A Reef in Crisis, A Community Mobilized
Off the coast of Kilifi County, where the Indian Ocean meets the African continent in a riot of blues and greens, a team of marine biologists and local fishermen are working together to restore degraded coral reefs. The project combines traditional fishing knowledge—accumulated over generations of reading the ocean's moods—with cutting-edge marine science. The initiative began five years ago when marine scientist Dr. Amina Hassan noticed that fish catches were declining precipitously despite apparent stability in fishing effort. The likely culprit: degraded reefs.
Coral bleaching events in 2015 and 2017 had devastated Kenya's reef systems. Rising ocean temperatures, ocean acidification, and physical damage from destructive fishing practices had left behind ghostly white skeletons—once-vibrant ecosystems reduced to biological deserts. For communities dependent on reef fisheries—approximately 35,000 people directly and another 100,000 indirectly in Kilifi County alone—this collapse represented an economic catastrophe. Young men who should have been learning fishing craft from their fathers instead left for urban centers seeking other work. Traditional knowledge transmitted across generations risked being lost.
The Restoration Approach
Hassan's initial instinct was to attempt coral farming—cultivating coral fragments in nursery conditions and then transplanting them to degraded reef areas. Early experiments showed modest success. But she quickly realized that without addressing the underlying drivers of reef degradation, the transplanted corals would simply succumb to the same stresses that killed the original reefs. The strategy evolved into a more holistic approach: coral restoration coupled with reef protection through marine spatial planning and fishing practice reform.
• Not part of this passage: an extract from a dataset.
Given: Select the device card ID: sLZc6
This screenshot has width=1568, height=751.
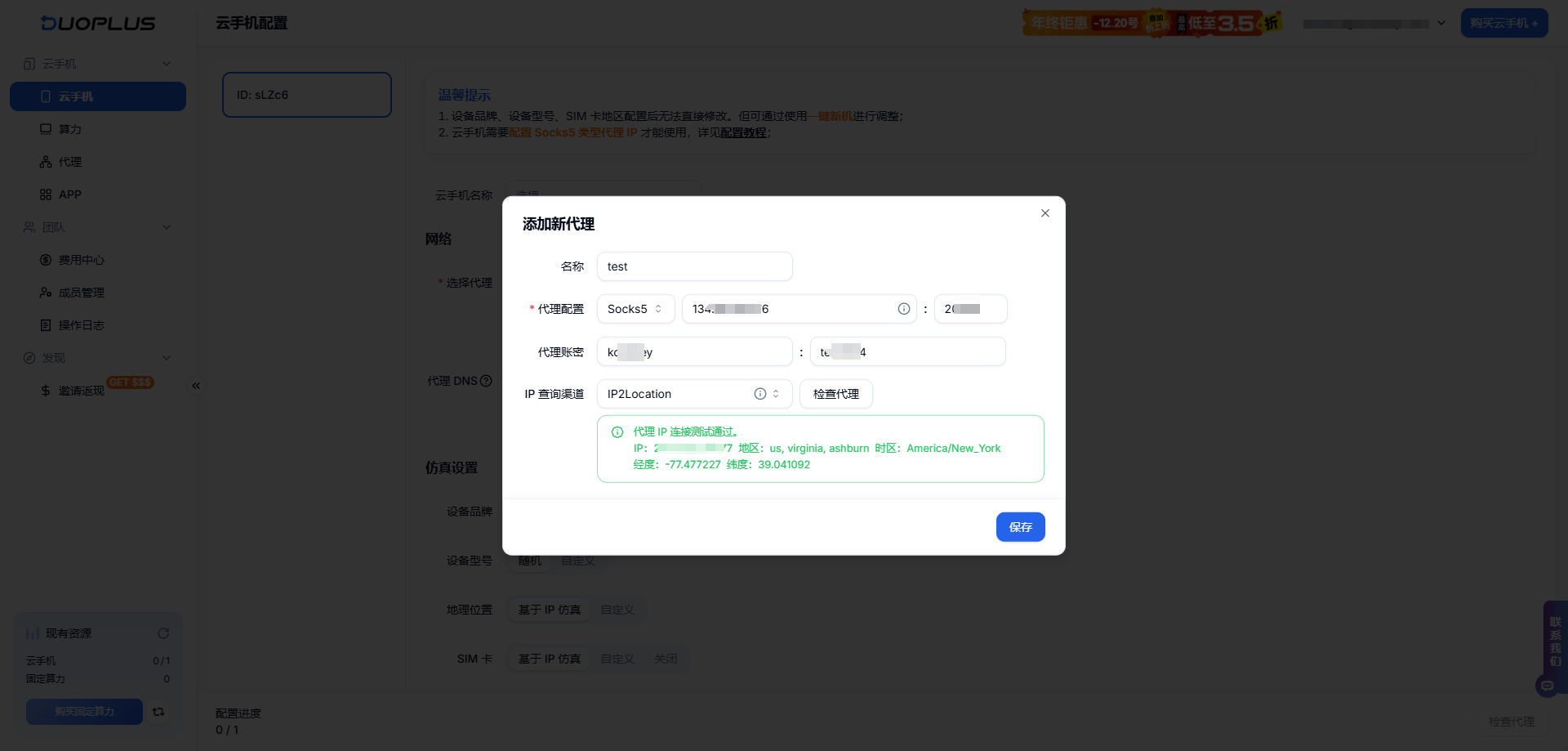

The fishing reform element proved crucial. Certain practices—dynamite fishing (now illegal but still practiced), poison fishing with cyanide (also illegal), and intensive bottom trawling—destroy reef substrate. Fishermen trained in destructive practices now face an opportunity to retrain and adopt selective, low-impact fishing methods. The economic incentives are powerful: a healthy reef produces more fish in the medium and long term than a degraded reef, even accounting for short-term opportunity costs of behavioral change.
"My father fished these reefs for 40 years without destroying them. We forgot those lessons for a decade, chasing short-term profit. Now we are remembering. The reef is recovering, and our livelihoods are stable again," said fisherman Hassan Mwangi, who now leads a community monitoring group.
— Hassan Mwangi, Local Fisherman and Community Monitor
Scale and Scope
The Kilifi reef restoration now encompasses 2,500 hectares of reef area. Over 50,000 coral fragments have been successfully transplanted and have survived to maturity. Fish biomass in the restoration zones has increased by approximately 30% compared to adjacent unrestored reef areas. Perhaps more importantly, the social fabric of fishing communities has been partially restored. Young people are returning to fishing, not as a default option but as a viable livelihood with decent prospects.
The project faces continued challenges. Ocean temperatures remain elevated, and future bleaching events are virtually inevitable. Dynamite fishing continues in some areas despite intensive enforcement efforts. Climate change will ultimately determine whether even these ambitious restoration efforts can succeed. But the Kilifi reef project demonstrates that with adequate resourcing, scientific rigor, and genuine community partnership, even severely degraded ecosystems can recover.